In his 1989 book “America,” renowned postmodernist philosopher Jean Baudrillard claimed that Americans have a unique unwillingness to turn electronics off, from neon signs to light fixtures to televisions.
“The arrival of night-time or periods of rest cannot be accepted,” he explained, “nor can the Americans bear to see the technological process halted. Everything has to be working all the time, there has to be no let-up in man’s artificial power.”
At the risk of sounding annoyingly self-important, this quote seems to describe the YouTube cottage industry of 24/7 lo-fi hip hop livestream that has cropped up in the past few years. The format, pioneered by a user formerly known as ChilledCow, is simple: an animation of a cartoon character plays on loop as the video cycles through a massive playlist of relaxing instrumental hip-hop.
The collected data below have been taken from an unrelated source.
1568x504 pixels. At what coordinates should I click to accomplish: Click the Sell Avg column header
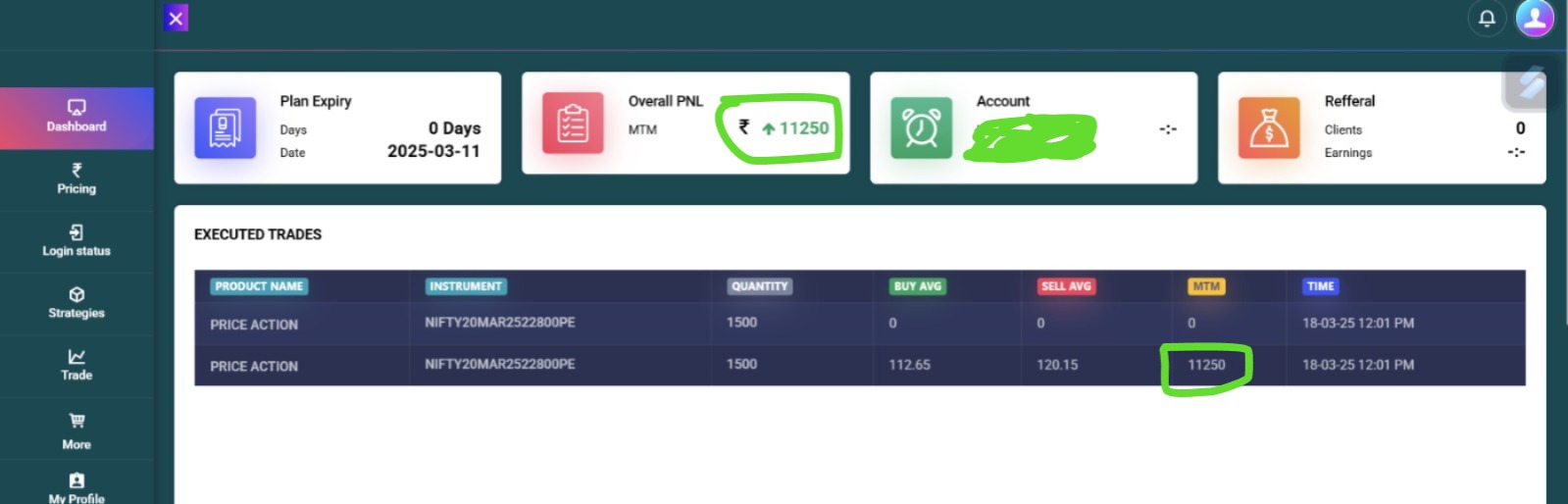[x=1066, y=286]
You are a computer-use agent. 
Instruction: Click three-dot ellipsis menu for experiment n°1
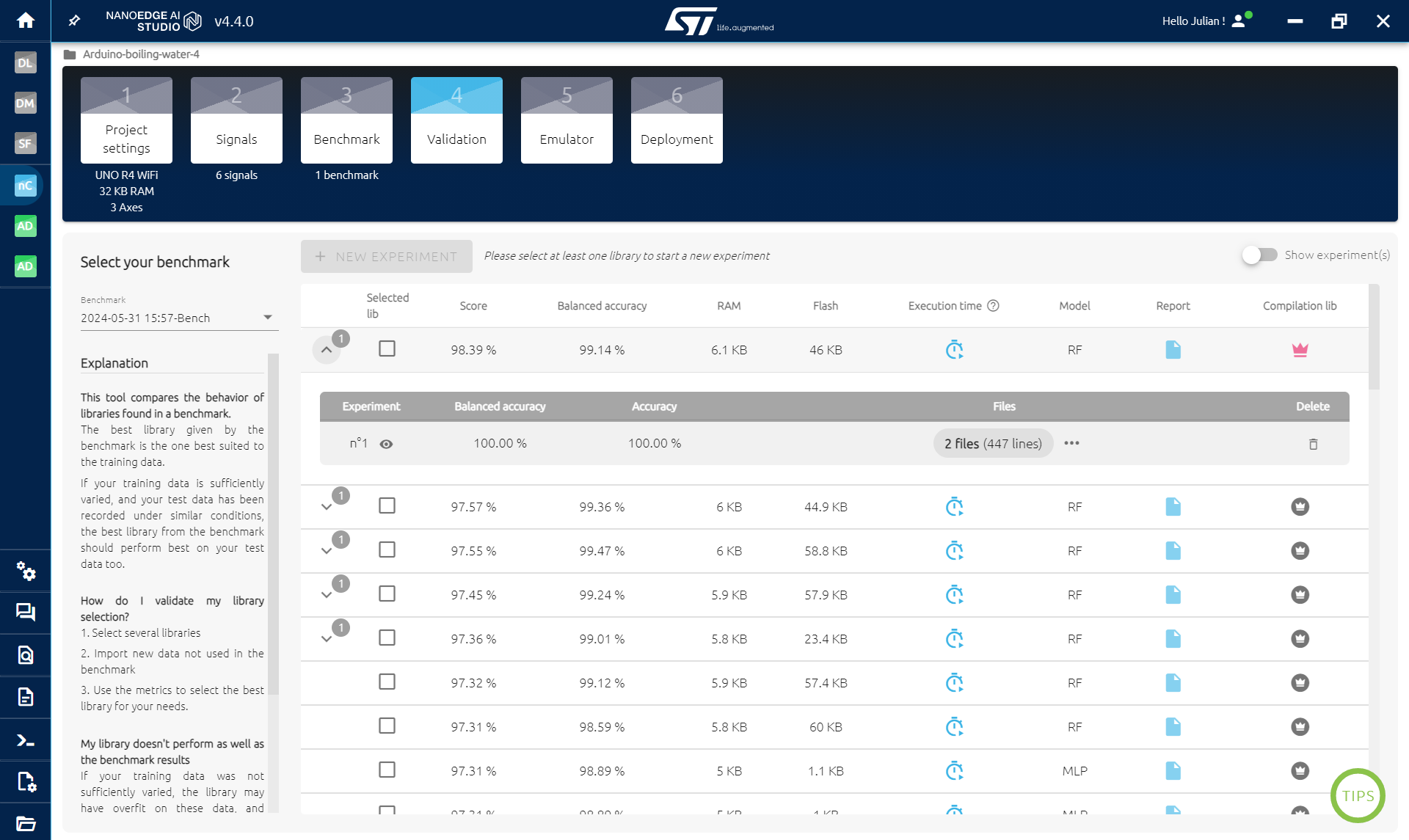click(1072, 443)
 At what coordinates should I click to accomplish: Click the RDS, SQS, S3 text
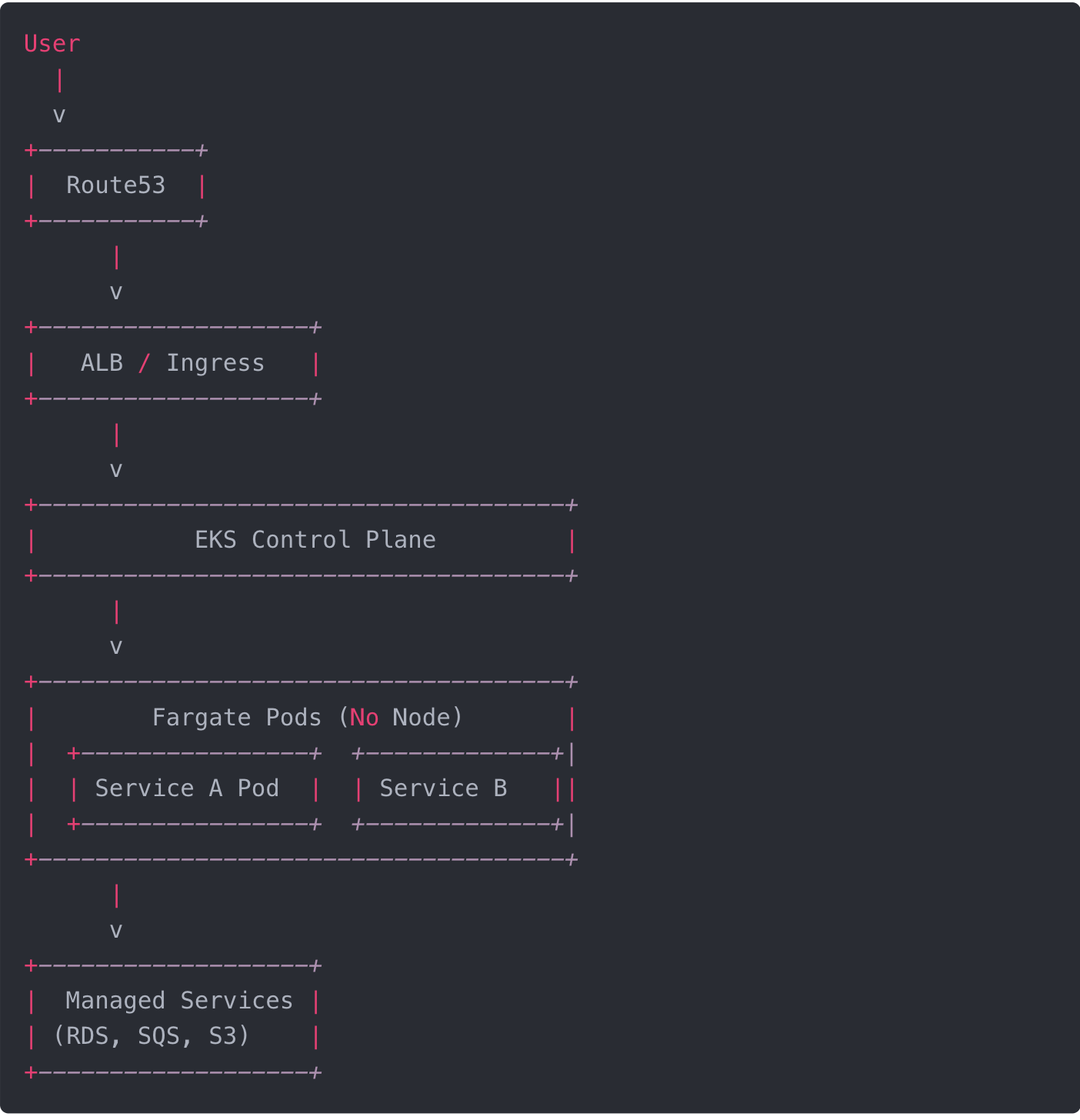pos(152,1036)
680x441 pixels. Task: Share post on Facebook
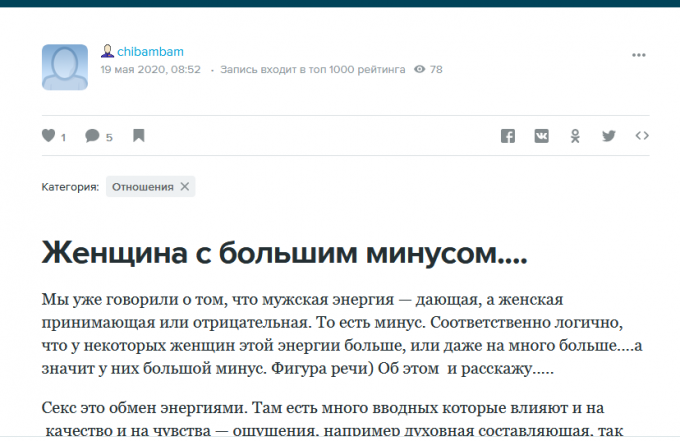point(508,136)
Now that the fad is a few years old, these streams have accumulated staggering amounts of uptime. In 2020, when a YouTube glitch temporarily brought ChilledCow’s channel down, the livestream displayed a total length of 13,165 hours — that is, one-and-a-half years.
As the streams’ titles and studying imagery indicate, they have a close nexus to productivity. Their purpose is to provide ambient background noise for viewers and keep them focused while they complete schoolwork or other tasks.
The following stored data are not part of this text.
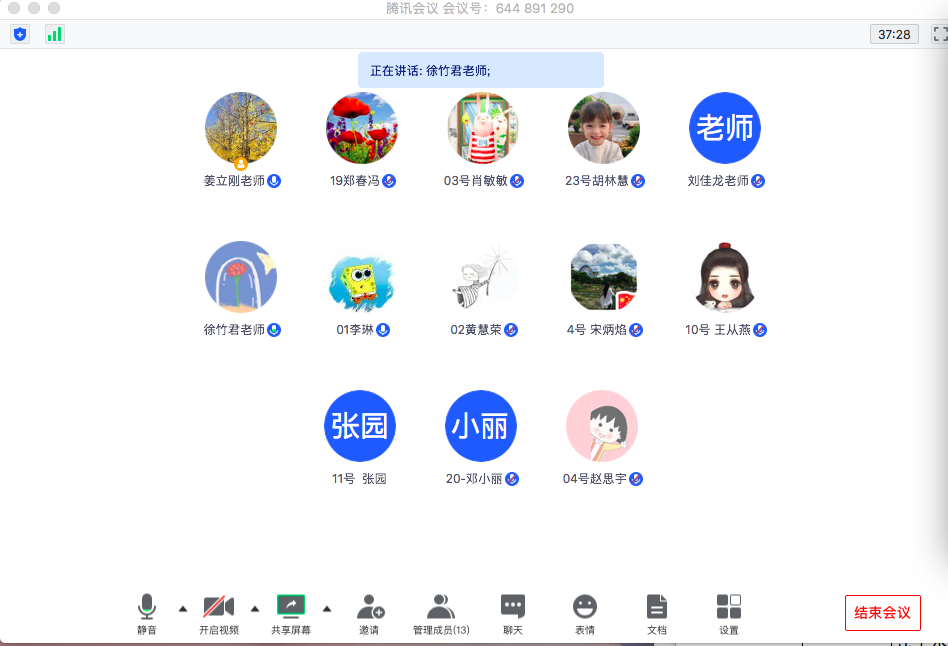The height and width of the screenshot is (646, 948).
Task: Click 张园 participant avatar
Action: pyautogui.click(x=360, y=426)
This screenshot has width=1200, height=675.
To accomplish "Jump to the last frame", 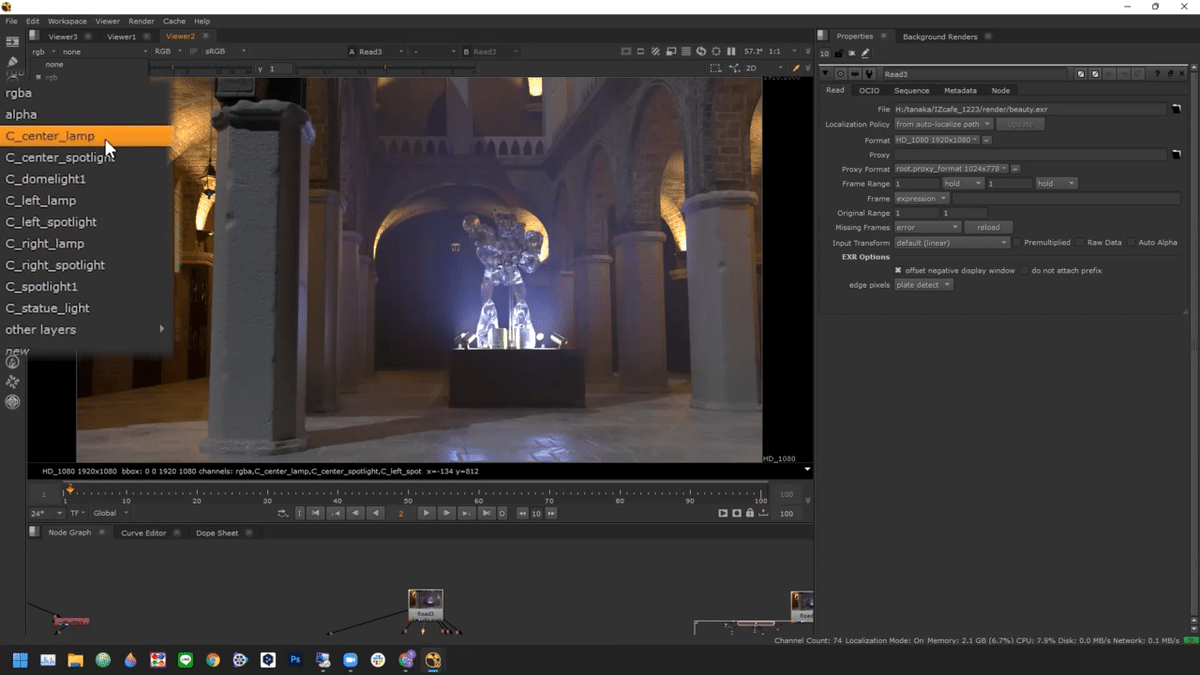I will click(486, 513).
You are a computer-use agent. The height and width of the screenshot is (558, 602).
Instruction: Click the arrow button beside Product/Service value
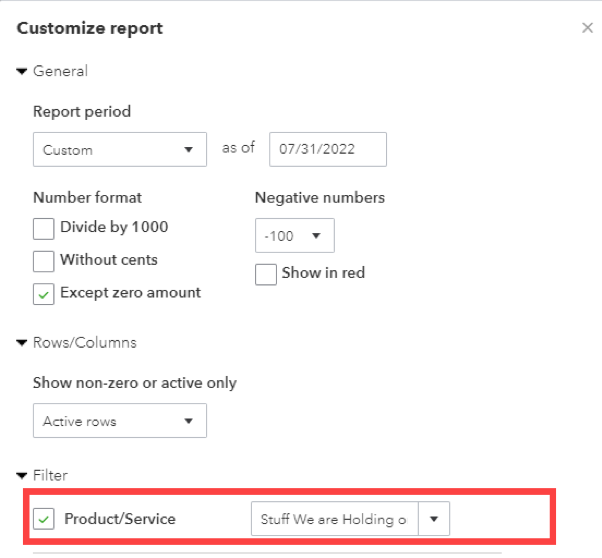pos(434,519)
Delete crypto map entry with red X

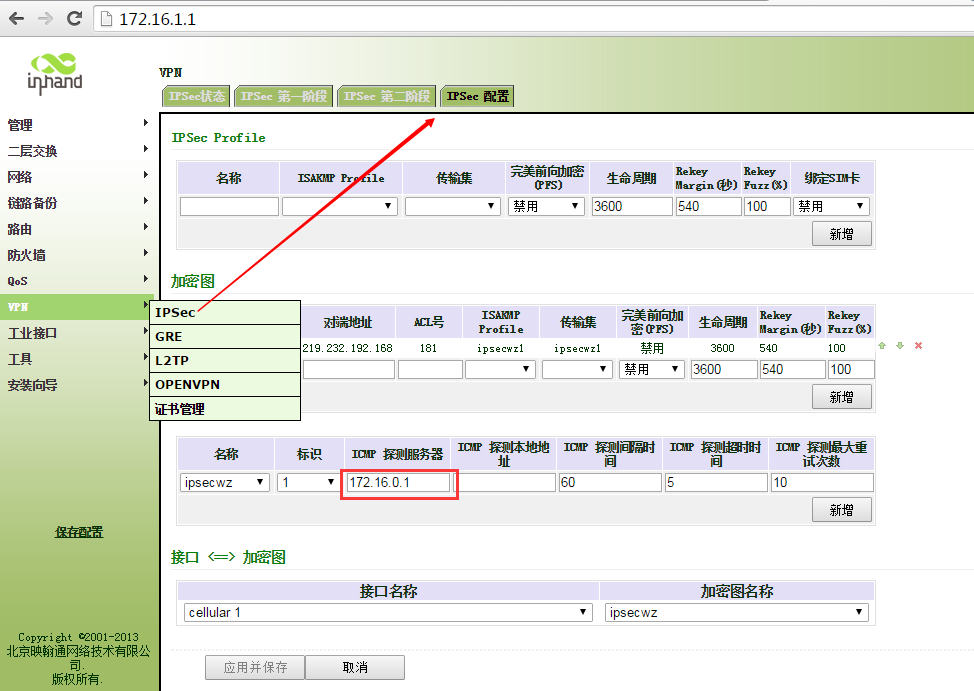tap(918, 346)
Just like instrumental hip-hop, video game music has been ushered into the realm of study music.
While some video game soundtracks are fast-paced and cinematic, many are relatively simple and ambient, and progressing through any game is probably more enjoyable than math homework. Regardless, game soundtracks can command your attention all the same, so the music often works to keep the player’s focus on the task rather than redirect it.
Premade videos such as “75 Minutes of Relaxing and Calming Nintendo Music Compilation” and “Video Game Music for Studying Special” compete with endless livestreams like “Video Game Study Lounge.” The similarity of the two genres even led to crossovers: video game music remixed with hip-hop drum beats, also available in hour-long compilations of “The Legend of Zelda” or “Final Fantasy” lo-fi mixes.
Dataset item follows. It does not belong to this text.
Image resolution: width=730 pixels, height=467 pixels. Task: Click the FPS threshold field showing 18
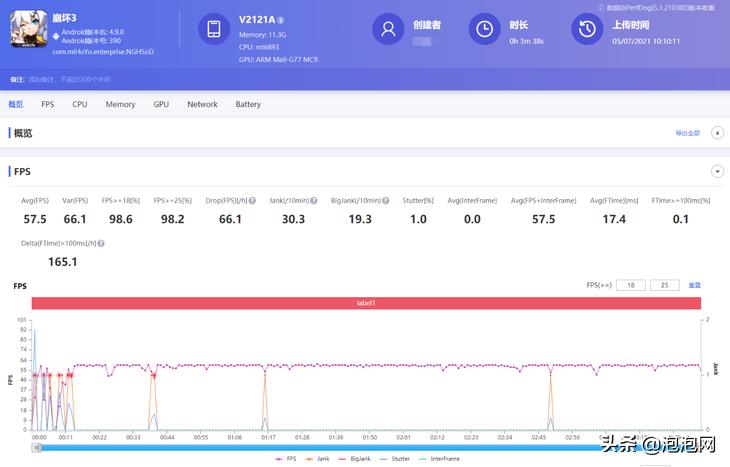click(631, 285)
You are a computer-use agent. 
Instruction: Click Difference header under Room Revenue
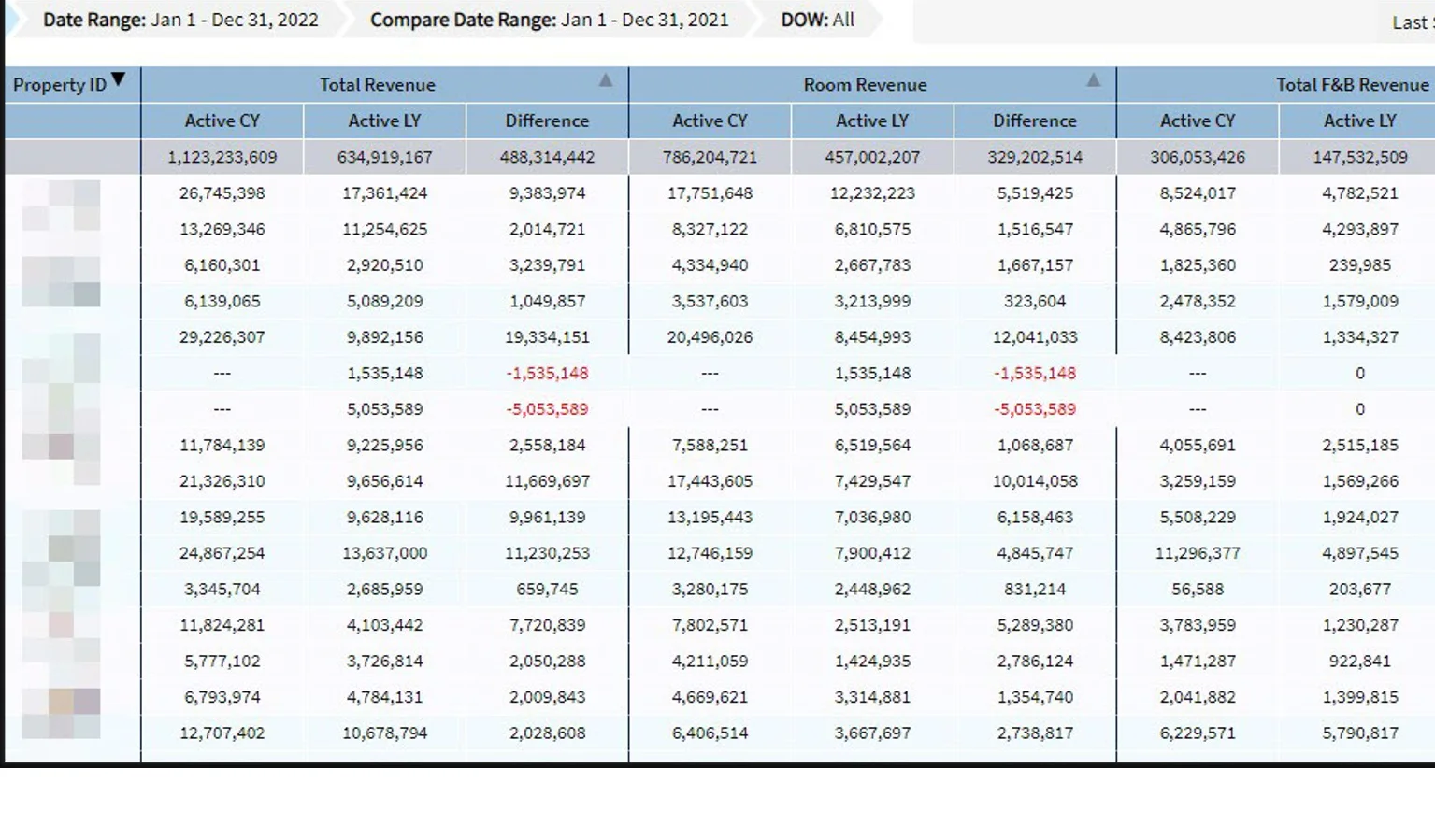coord(1034,121)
What does the spread of this relaxing music have to say about our society, especially as it affects the young people who consume the most YouTube? A lot of things, actually.
To begin, Baudrillard was correct to observe constant connection to our electronics as an expression of a triumphant artificiality — a desire to stay forever in an insulated, simulated world.
For the studious girl in the ChilledCow livestream, the seasons never change, she never goes to sleep and her work is never done. The sun does rise and set outside her window, but it conspicuously doesn’t affect her concentration.
It’s as if she has taken some kind of deal: She never rests, but there is no anxiety about anything — no alarms and no surprises. Perhaps this is what we want. After all, the other genre of music people use to study comes from video games, which we use to escape into a virtual world.
We are supposed to identify on some level with the character shown in these playlists and compilations. The lo-fi girl takes notes in front of a laptop that looks like the MacBook most of my fellow Boston University students bring to class. The “zelda and lofi” compilation shows protagonist Link as a wanderer above a sea of scenic video game fog, which is supposed to calm the viewer as much as it calms him.
The relaxing rhythm — literally — of the study-music genre soothes anxiety, the condition of a generation in a financially precarious position in the job market, still working through an endless heap of schoolwork and now gradually exiting a global pandemic to boot. As one journalist wrote for Vice, the lo-fi radio phenomenon is a “holistic alternative when the Xanax isn’t cutting it anymore.”
At least the silver lining is that video game music is finally getting the respect it deserves. Outside of obvious favorites such as “Pokémon” or “Minecraft” soundtracks, I recommend the masterclass in drum-and-bass put on by “Bomberman Hero” for the Nintendo 64 — or maybe the bubbly “shibuya-kei” pop of “Katamari Damacy,” which is as fun and esoteric as the game itself.